* Text excerpt:

# Different fursuit styles? : /



## Bir (Jan 13, 2010)

I've been searching a lot for different types of fursuits. I'll be honest, other than the actual colors and species, they kind of all look the same. Slightly cartoonish, baggy...

Are these the only types of fursuits?

Does anyone have any pictures of other kinds?

What about closer-fitting fursuits?

What about straight-yarned tails?

Fursuits with hair?

Basically, I'm looking for a great directory of a /variety/ of different /types/ and /styles/ of fursuits. 

First thread, please don't yell at me if this is in the wrong place. If there's a way to delete it, I will if I need to. 

^^;;;


----------



## ScrubWolf (Jan 13, 2010)

Have you checked out the Fursuit Database? http://db.fursuit.org/


----------



## Bir (Jan 13, 2010)

I haven't, but thank you for the link. I'll check it out now. ^^


----------



## Bir (Jan 13, 2010)

Hmm, still no luck. 

It would be interesting to see masks...

* Rows:
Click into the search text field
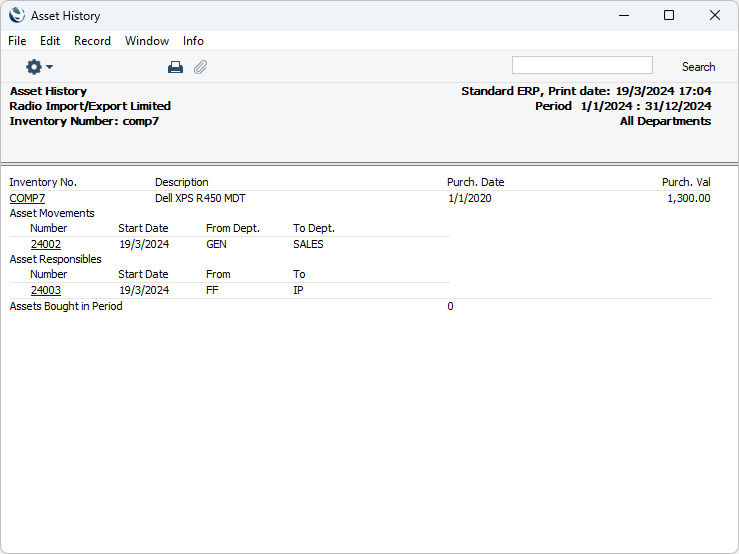 click(581, 66)
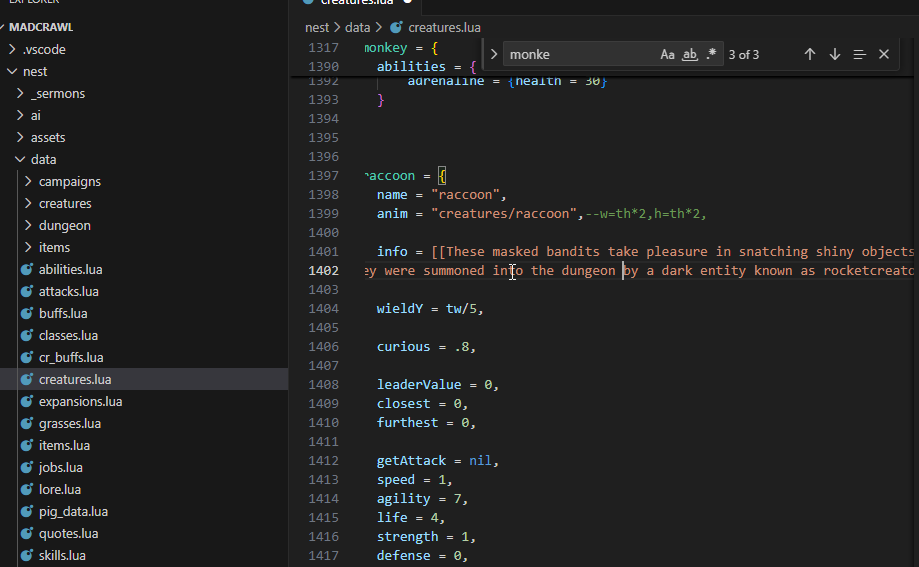Open the abilities.lua file
The image size is (919, 567).
pos(70,269)
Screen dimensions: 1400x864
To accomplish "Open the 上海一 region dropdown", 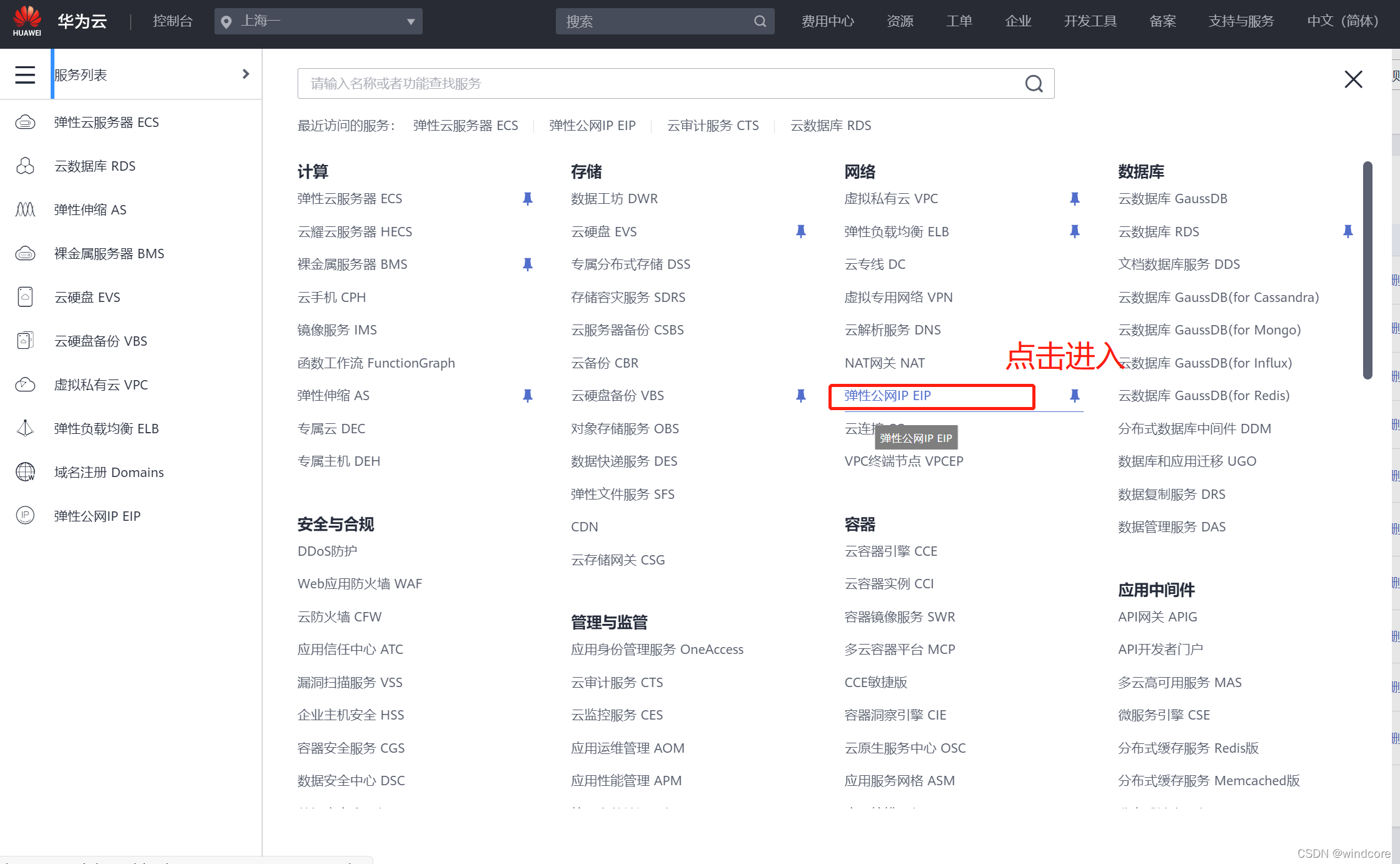I will coord(318,21).
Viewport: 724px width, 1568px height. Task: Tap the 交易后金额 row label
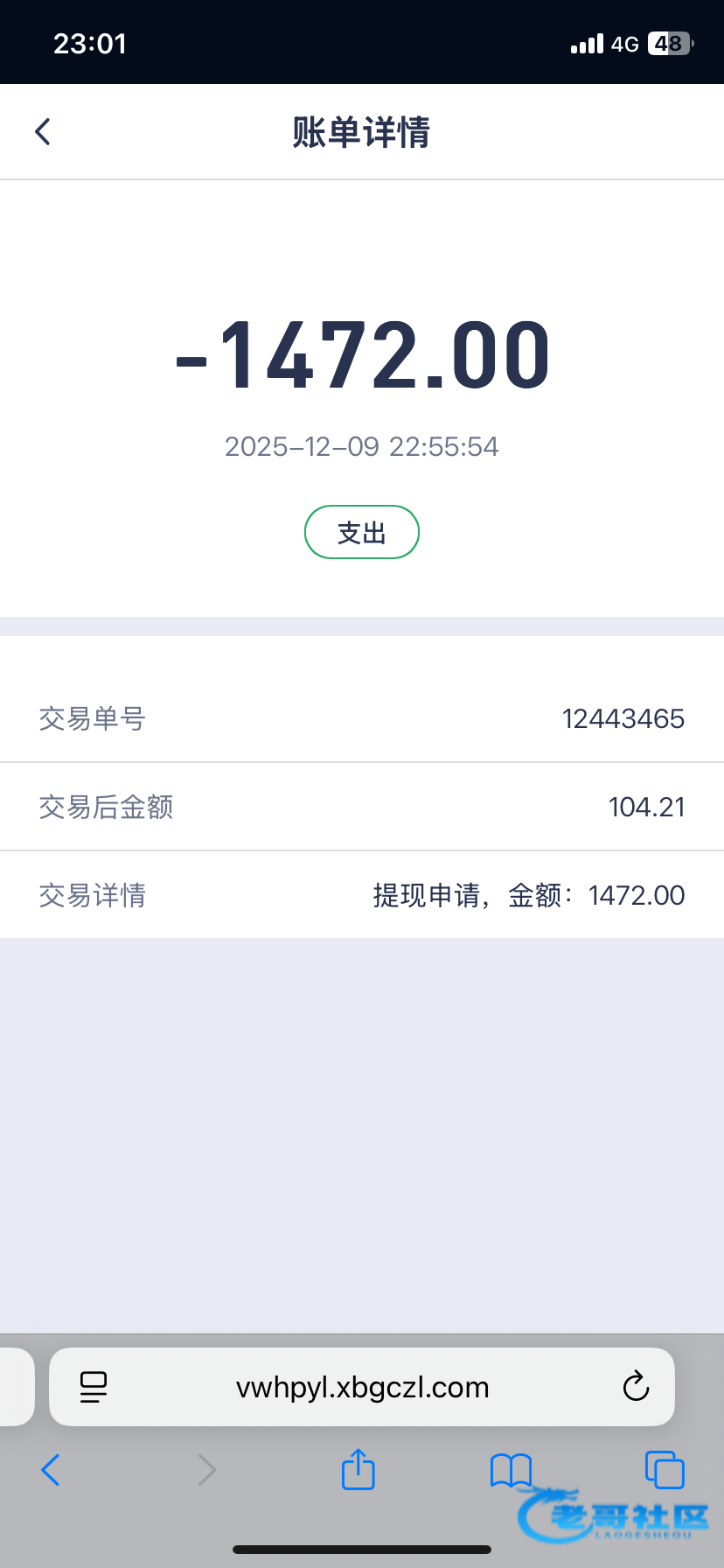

* Task to carry out:
Write out the fursuit styles forum thread above word for word, from its title to its last line.

* Answer:
# Different fursuit styles? : /



## Bir (Jan 13, 2010)

I've been searching a lot for different types of fursuits. I'll be honest, other than the actual colors and species, they kind of all look the same. Slightly cartoonish, baggy...

Are these the only types of fursuits?

Does anyone have any pictures of other kinds?

What about closer-fitting fursuits?

What about straight-yarned tails?

Fursuits with hair?

Basically, I'm looking for a great directory of a /variety/ of different /types/ and /styles/ of fursuits. 

First thread, please don't yell at me if this is in the wrong place. If there's a way to delete it, I will if I need to. 

^^;;;


----------



## ScrubWolf (Jan 13, 2010)

Have you checked out the Fursuit Database? http://db.fursuit.org/


----------



## Bir (Jan 13, 2010)

I haven't, but thank you for the link. I'll check it out now. ^^


----------



## Bir (Jan 13, 2010)

Hmm, still no luck. 

It would be interesting to see masks...